BEGIN EXCERPTED DATA

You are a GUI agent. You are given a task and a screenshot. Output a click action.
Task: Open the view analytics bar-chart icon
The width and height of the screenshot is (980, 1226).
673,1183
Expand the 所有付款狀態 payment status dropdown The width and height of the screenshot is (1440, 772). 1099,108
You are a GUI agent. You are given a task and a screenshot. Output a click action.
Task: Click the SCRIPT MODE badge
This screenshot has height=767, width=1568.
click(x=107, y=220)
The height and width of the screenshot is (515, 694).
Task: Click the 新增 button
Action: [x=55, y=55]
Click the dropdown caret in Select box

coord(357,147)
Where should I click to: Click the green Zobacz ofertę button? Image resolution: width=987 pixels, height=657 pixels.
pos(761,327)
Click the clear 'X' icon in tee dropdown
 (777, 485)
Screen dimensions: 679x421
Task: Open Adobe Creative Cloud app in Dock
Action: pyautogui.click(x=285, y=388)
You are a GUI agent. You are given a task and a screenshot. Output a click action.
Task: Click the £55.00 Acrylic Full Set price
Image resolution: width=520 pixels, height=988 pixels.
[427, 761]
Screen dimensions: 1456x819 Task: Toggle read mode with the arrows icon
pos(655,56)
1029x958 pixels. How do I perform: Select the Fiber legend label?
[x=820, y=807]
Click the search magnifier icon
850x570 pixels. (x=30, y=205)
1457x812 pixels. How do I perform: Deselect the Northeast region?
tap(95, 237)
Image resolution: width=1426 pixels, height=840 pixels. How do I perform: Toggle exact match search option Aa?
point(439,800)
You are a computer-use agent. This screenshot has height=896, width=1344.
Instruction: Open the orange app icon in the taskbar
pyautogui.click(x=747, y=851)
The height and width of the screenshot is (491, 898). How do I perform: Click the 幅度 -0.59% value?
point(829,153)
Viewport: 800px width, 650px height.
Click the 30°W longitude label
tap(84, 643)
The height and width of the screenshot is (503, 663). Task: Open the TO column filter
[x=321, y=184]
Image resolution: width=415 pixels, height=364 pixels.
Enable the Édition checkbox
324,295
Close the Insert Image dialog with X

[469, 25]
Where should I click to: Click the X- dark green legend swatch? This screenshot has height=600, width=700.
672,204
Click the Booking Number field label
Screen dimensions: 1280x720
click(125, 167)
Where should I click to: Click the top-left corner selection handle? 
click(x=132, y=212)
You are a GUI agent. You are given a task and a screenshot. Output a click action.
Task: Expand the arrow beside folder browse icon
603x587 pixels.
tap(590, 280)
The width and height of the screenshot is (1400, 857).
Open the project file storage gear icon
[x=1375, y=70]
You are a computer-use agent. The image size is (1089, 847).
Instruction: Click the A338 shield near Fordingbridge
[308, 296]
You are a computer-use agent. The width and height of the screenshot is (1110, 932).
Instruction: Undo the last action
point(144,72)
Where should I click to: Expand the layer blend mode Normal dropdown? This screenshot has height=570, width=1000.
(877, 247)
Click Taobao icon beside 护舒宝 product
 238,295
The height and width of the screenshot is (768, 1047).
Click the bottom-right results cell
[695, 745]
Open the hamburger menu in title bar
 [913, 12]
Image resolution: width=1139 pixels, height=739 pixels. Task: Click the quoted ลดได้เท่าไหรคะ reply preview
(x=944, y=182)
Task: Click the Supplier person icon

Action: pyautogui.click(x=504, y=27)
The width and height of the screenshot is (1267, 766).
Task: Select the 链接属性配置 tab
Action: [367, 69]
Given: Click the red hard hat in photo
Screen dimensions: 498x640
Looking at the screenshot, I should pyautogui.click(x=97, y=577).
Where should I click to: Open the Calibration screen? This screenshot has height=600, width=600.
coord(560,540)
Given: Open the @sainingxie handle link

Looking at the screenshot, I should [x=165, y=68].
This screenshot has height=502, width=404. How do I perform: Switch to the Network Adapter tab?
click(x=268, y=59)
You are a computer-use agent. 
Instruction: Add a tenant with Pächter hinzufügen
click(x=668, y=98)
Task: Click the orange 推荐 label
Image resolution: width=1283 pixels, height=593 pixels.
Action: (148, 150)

END EXCERPTED DATA

WORK ORDER: Return each line of the entries that holds the string "computer".

RESULT BELOW:
You are a computer-use agent. This screenshot has height=896, width=1344.
You are a computer-use agent. The image size is (1089, 847).
You are a computer-use agent. The width and height of the screenshot is (1110, 932).
You are a computer-use agent. 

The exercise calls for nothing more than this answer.